Look through the data below and extract, unchanged, the lines from the one that contains "Read more (74, 682)" to the one that contains "DISTRIBUTORS (629, 85)", both included.

- Opening Delimiter -

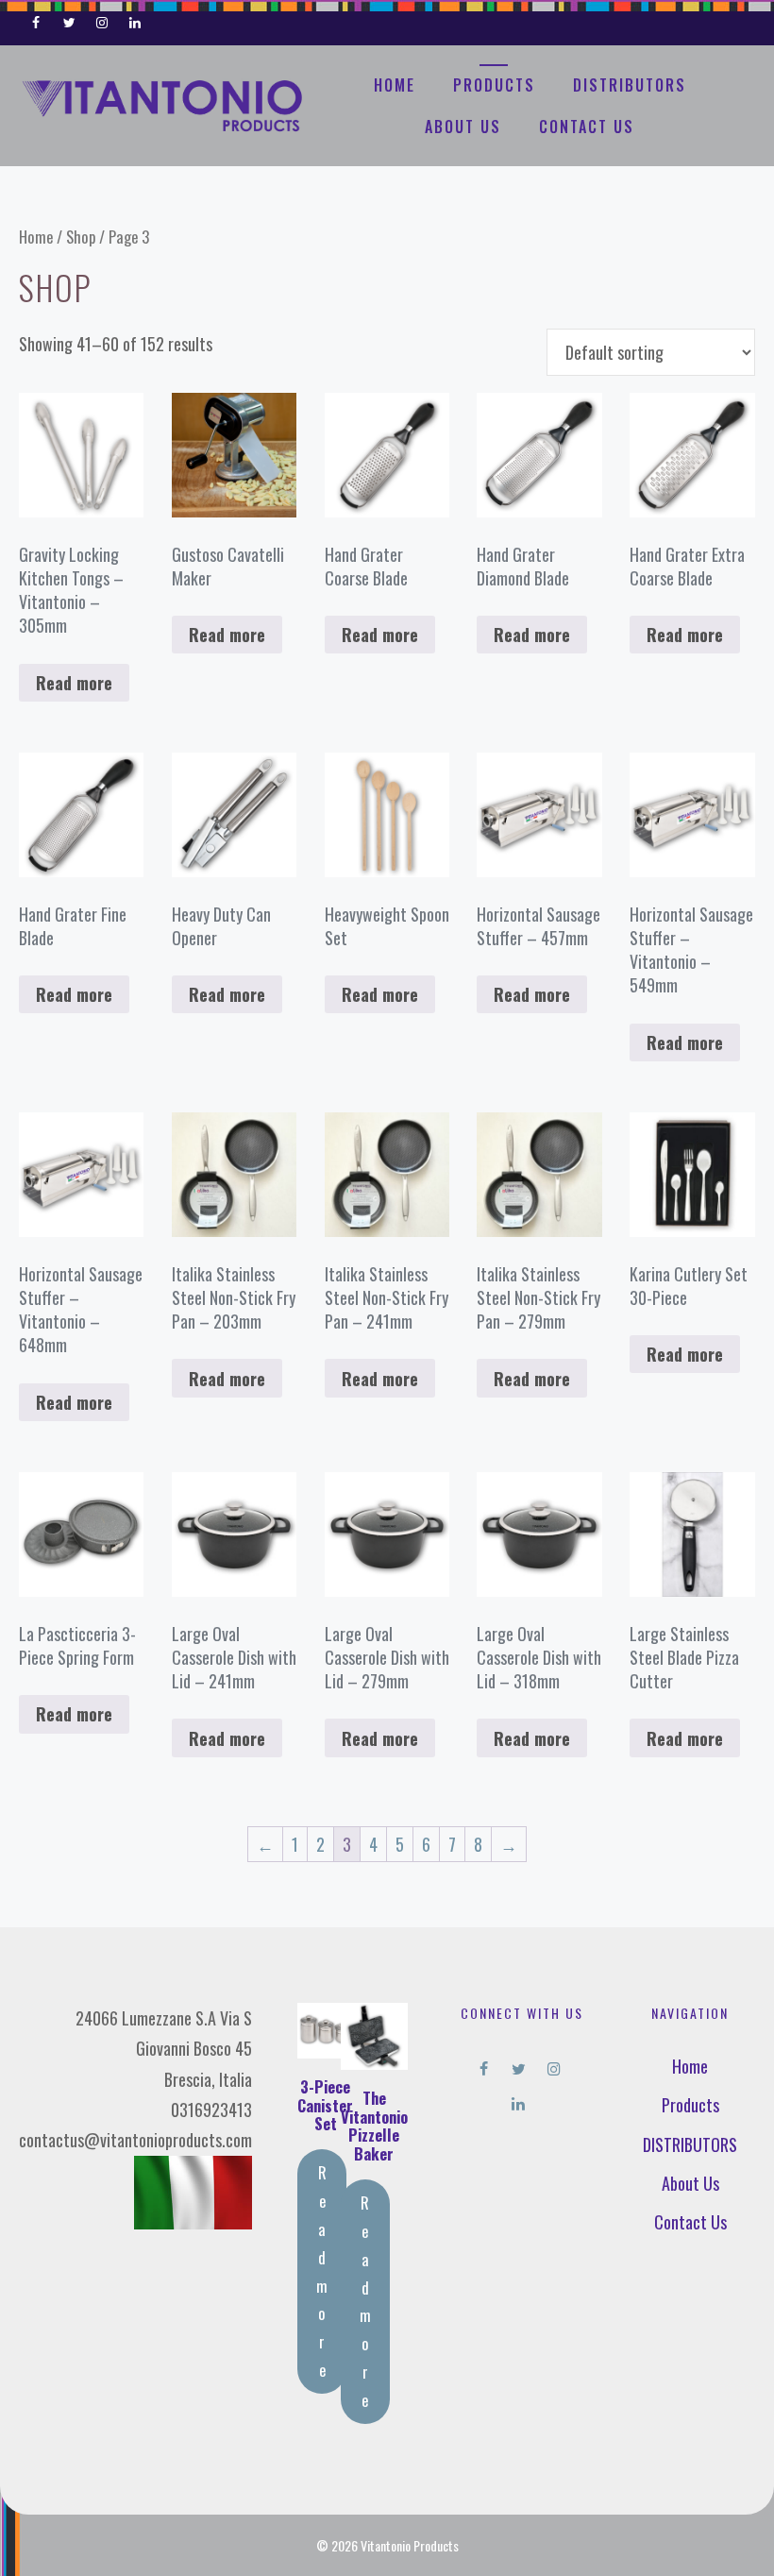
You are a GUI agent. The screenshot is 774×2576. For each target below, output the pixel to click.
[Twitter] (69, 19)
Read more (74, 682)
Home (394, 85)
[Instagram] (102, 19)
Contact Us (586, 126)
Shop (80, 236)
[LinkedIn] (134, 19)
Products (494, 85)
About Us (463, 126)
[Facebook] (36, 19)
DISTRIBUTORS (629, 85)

- Closing Delimiter -
- Opening Delimiter -

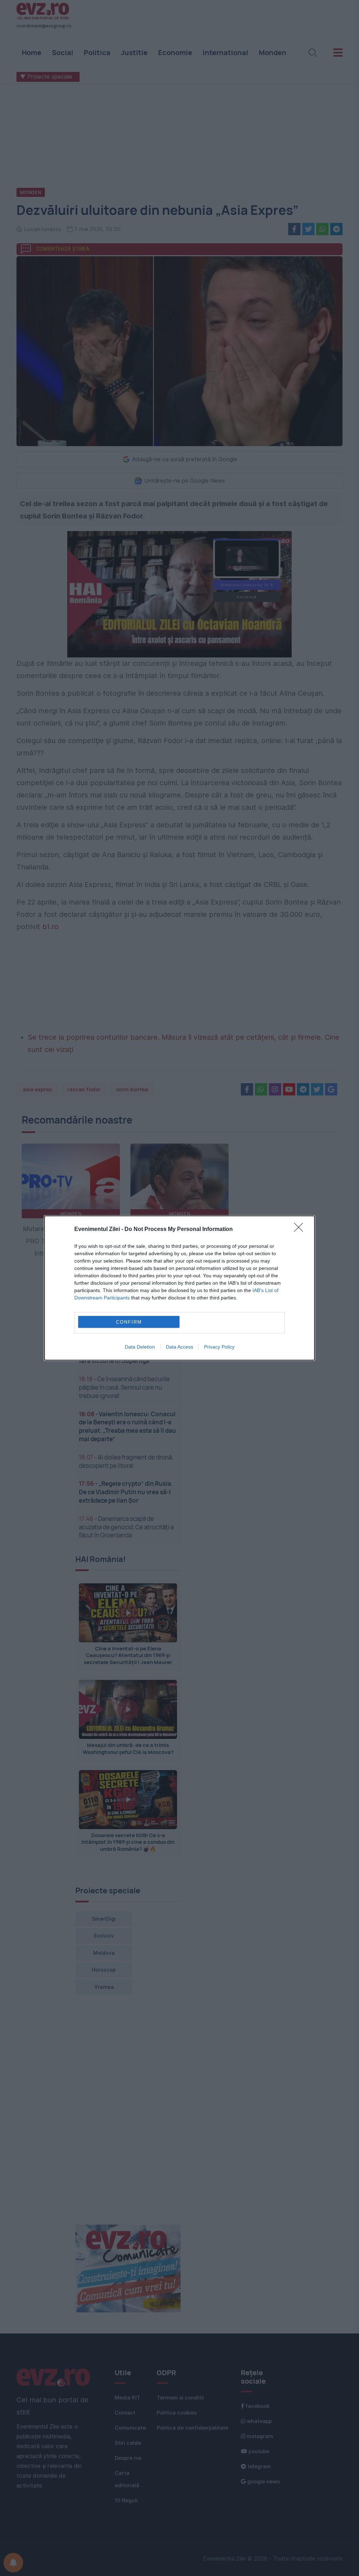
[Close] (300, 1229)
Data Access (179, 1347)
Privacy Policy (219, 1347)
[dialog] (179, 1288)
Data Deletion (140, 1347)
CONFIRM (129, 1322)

- Closing Delimiter -

WRITTEN REPLY:
Read more (74, 682)
Home (394, 85)
[Instagram] (102, 19)
Contact Us (586, 126)
Shop (80, 236)
[LinkedIn] (134, 19)
Products (494, 85)
About Us (463, 126)
[Facebook] (36, 19)
DISTRIBUTORS (629, 85)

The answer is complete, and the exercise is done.